Background: Diabetic foot ulcer (DFU) is a common and highly morbid complication of diabetes with high unmet medical needs. AUP1602-C, a topical four-in-one gene therapy medicinal product (GTMP), consisting of a Lactococcus cremoris strain that produces fibroblast growth factor-2, interleukin-4, and colony-stimulating factor-1, is a promising novel treatment for DFU.

Objectives: The aim of this first-in-human study was to investigate whether AUP1602-C is safe and effective in improving wound healing and quality of life (QoL) in patients with non-healing DFU (nhDFU), and to determine the recommended phase II dose.

Design: Phase I, single-arm, open-label, uncontrolled, dose escalation study.

Methods: The study consisted of four cohorts of patients receiving AUP1602-C as a single dose of 2.5 × 105 colony-forming units (CFU)/cm2 ulcer size or as repeated doses between 2.5 × 106 and 2.5 × 108 CFU/cm2 administered 3 times per week for 6 weeks.
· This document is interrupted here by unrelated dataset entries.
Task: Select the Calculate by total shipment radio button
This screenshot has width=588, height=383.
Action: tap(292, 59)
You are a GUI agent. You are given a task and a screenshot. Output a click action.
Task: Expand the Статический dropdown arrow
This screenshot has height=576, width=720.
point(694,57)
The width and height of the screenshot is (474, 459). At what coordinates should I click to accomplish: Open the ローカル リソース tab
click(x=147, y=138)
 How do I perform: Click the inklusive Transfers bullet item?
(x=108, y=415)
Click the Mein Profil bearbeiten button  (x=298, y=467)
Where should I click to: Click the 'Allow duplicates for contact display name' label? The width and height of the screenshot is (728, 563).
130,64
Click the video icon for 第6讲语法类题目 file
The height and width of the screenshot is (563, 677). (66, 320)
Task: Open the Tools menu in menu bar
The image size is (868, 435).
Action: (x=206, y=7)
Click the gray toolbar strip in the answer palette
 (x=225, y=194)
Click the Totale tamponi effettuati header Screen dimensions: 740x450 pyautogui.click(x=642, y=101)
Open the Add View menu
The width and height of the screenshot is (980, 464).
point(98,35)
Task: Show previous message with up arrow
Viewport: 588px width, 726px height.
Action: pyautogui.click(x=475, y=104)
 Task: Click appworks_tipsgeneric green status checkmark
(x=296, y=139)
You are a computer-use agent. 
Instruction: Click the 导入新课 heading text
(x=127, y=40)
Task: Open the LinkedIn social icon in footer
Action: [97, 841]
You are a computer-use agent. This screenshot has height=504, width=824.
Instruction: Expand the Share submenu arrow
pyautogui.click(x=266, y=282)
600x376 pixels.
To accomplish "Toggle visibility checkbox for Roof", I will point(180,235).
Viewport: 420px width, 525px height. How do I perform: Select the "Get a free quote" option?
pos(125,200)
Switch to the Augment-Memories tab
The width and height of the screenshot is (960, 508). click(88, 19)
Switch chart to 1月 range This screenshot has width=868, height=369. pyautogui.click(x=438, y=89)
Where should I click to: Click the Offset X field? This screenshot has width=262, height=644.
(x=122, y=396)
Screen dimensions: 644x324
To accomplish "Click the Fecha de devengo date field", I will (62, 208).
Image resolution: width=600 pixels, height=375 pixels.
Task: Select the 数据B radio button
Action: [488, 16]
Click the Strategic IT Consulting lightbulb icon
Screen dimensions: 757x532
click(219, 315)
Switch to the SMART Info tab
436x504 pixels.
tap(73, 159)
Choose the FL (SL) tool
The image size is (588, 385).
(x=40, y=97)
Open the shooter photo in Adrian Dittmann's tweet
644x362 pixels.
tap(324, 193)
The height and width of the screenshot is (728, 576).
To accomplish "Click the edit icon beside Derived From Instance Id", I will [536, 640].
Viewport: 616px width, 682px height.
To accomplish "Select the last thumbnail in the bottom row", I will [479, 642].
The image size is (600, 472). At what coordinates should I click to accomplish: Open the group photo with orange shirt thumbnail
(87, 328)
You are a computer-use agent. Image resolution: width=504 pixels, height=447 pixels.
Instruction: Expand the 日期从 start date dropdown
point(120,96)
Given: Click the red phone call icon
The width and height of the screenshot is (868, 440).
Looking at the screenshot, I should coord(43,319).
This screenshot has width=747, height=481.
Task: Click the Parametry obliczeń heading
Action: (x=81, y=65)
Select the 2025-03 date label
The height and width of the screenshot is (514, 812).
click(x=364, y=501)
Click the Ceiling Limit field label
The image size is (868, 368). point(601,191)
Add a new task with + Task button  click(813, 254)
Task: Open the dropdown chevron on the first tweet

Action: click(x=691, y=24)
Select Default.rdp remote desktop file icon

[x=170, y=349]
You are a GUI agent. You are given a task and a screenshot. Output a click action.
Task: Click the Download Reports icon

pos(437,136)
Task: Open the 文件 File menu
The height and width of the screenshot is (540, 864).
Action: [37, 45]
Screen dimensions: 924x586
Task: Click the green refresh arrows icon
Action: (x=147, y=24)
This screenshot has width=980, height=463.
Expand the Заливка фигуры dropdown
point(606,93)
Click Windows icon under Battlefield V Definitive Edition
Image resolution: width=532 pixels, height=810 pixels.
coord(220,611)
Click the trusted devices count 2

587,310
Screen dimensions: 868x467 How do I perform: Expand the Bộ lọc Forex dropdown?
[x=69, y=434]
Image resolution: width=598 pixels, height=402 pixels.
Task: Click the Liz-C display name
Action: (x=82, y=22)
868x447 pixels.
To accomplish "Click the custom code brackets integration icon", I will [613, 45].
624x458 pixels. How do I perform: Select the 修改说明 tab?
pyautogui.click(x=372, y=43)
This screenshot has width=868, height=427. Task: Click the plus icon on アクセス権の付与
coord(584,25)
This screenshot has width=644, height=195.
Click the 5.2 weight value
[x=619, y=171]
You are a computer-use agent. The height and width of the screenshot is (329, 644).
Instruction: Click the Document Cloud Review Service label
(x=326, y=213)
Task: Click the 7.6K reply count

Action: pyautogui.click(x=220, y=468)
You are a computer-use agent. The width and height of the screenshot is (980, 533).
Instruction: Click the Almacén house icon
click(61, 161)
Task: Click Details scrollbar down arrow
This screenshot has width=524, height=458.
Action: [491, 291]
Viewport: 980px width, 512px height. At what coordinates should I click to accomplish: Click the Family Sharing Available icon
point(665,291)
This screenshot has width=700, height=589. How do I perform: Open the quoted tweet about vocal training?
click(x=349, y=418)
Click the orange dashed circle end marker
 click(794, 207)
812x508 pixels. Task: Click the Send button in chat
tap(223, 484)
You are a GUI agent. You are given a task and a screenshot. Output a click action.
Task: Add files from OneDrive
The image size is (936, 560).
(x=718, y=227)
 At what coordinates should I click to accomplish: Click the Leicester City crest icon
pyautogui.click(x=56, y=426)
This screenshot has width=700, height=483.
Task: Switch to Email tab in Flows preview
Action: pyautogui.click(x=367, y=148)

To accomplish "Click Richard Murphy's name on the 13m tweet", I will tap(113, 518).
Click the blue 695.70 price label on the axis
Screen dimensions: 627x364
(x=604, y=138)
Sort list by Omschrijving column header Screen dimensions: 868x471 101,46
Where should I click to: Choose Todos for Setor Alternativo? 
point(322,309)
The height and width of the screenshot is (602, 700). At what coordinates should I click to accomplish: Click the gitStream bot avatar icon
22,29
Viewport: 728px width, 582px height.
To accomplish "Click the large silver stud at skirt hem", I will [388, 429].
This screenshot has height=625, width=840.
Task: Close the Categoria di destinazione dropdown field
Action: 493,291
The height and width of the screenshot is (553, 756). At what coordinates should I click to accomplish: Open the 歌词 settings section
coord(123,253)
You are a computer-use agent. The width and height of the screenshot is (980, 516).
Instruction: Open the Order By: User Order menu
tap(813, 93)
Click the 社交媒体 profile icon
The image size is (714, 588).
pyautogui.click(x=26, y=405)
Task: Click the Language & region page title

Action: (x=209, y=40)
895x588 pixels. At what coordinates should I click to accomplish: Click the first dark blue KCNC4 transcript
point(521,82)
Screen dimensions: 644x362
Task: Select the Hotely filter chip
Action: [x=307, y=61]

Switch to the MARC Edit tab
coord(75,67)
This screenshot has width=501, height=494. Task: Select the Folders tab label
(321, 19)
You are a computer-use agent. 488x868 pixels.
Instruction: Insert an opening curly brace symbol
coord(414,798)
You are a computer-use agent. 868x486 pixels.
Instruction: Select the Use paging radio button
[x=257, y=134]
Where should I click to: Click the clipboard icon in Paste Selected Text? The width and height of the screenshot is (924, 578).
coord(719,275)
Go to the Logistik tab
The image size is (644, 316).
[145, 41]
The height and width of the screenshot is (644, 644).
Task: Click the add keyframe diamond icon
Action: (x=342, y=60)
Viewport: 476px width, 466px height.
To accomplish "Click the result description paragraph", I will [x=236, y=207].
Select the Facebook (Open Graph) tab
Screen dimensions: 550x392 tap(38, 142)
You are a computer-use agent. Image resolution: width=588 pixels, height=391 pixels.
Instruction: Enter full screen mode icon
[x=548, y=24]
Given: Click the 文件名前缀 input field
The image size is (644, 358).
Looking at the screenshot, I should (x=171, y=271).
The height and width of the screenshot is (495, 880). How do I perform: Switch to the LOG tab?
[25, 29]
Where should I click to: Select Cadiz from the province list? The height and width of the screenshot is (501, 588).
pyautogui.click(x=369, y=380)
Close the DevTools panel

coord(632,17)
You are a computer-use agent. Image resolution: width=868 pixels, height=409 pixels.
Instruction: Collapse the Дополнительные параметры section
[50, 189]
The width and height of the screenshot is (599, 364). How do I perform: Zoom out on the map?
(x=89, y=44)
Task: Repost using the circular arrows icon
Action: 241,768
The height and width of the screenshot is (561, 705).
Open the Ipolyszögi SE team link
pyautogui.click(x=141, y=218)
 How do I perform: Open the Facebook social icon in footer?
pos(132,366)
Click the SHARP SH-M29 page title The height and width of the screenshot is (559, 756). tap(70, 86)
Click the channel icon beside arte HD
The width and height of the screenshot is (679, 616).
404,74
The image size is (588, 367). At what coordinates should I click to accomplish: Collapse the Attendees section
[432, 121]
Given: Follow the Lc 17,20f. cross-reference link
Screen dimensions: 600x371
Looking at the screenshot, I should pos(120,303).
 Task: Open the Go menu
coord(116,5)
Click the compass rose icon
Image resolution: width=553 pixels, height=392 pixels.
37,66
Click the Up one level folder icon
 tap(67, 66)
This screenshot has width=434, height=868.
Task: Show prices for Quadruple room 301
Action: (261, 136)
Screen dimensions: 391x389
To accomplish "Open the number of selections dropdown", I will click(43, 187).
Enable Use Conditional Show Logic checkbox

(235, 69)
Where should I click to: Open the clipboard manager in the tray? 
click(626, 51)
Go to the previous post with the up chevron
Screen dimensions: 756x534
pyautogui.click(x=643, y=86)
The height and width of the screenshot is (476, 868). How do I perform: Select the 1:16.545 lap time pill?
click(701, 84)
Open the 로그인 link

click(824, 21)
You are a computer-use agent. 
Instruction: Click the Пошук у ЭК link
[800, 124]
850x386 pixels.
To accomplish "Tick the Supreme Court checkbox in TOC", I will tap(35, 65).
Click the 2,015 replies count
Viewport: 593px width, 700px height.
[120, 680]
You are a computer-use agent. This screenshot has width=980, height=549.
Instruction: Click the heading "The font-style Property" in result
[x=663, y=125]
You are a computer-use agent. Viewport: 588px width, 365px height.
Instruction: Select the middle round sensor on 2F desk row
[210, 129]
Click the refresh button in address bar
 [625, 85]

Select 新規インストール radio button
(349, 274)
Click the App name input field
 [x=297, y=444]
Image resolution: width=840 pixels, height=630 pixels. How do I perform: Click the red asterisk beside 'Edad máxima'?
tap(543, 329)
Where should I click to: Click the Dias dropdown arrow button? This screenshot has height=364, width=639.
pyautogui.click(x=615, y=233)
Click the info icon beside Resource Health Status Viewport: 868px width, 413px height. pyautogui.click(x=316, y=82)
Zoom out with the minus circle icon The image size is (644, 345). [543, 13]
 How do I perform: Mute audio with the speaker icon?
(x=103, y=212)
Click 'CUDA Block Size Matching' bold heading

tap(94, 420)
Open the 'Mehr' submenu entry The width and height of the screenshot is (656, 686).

Within each cohort, a 3 + 3 scheme for monitoring safety, tolerability, and efficacy was applied.

Results: In total, 16 patients aged 53-80 years were included, 3 each in the safety and low dose, 4 in the medium dose, and 6 in the high-dose cohort. AUP1602-C demonstrated a favorable safety profile with almost 100% dosing compliance. The most frequently reported side effect related to treatment was skin maceration. No serious adverse reactions, systemic toxicity, deaths, or side effects suggestive of immunogenicity, hypersensitivity, allergic reaction, or dose-limiting toxicities related to treatment were reported. No biodistribution events were observed and shedding-related events were rare and did neither show accumulation nor dose dependency. The recommended phase II dose of 2.5 × 108 CFU/cm2 demonstrated complete healing in 83% of patients without recurrence of ulcers during follow-up.

Conclusion: AUP1602-C was safe and well tolerated and demonstrated dose-dependent efficacy in patients with nhDFU. Data supports further clinical development of AUP1602-C.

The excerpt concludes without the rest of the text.